WHAT THE TASK REQUIRES >>
Below are the entries; count the lines in them that contain the word "width" and give only the number.

RECORDS FOR THE EXERCISE >>
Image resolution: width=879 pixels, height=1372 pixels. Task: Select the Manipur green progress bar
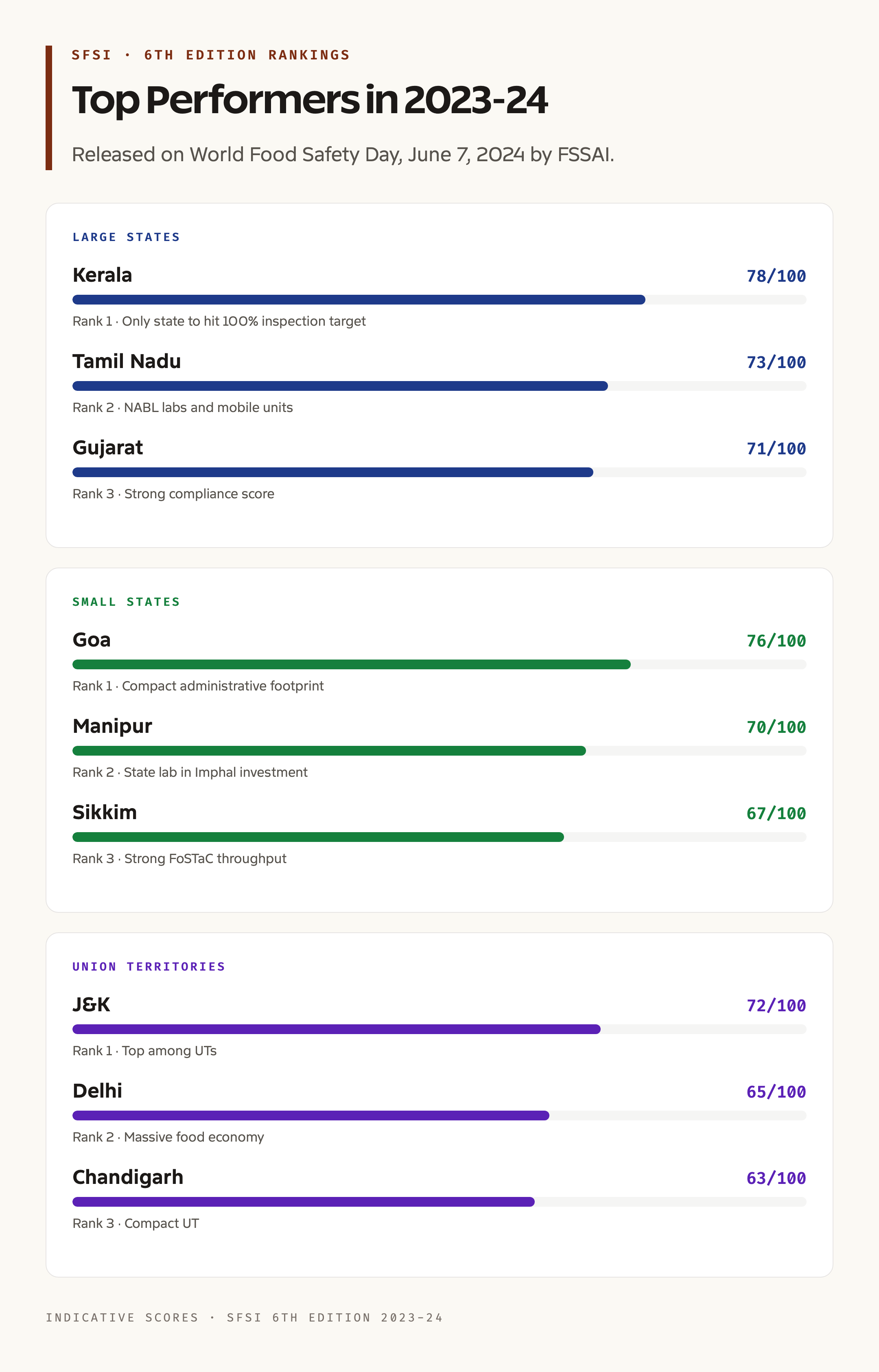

...

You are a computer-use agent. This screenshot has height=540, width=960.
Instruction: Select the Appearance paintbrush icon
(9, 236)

...

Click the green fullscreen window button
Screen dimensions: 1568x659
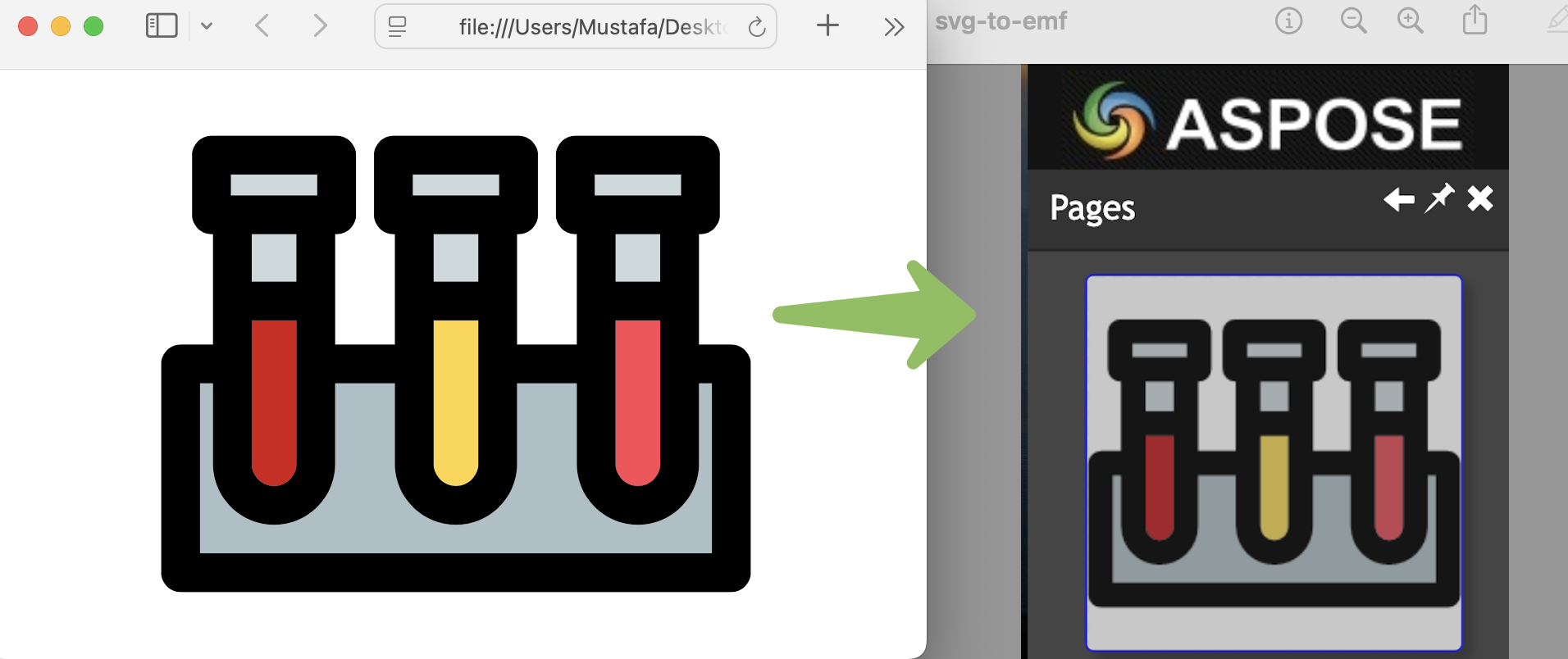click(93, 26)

SOLUTION TO THE EXERCISE >>
2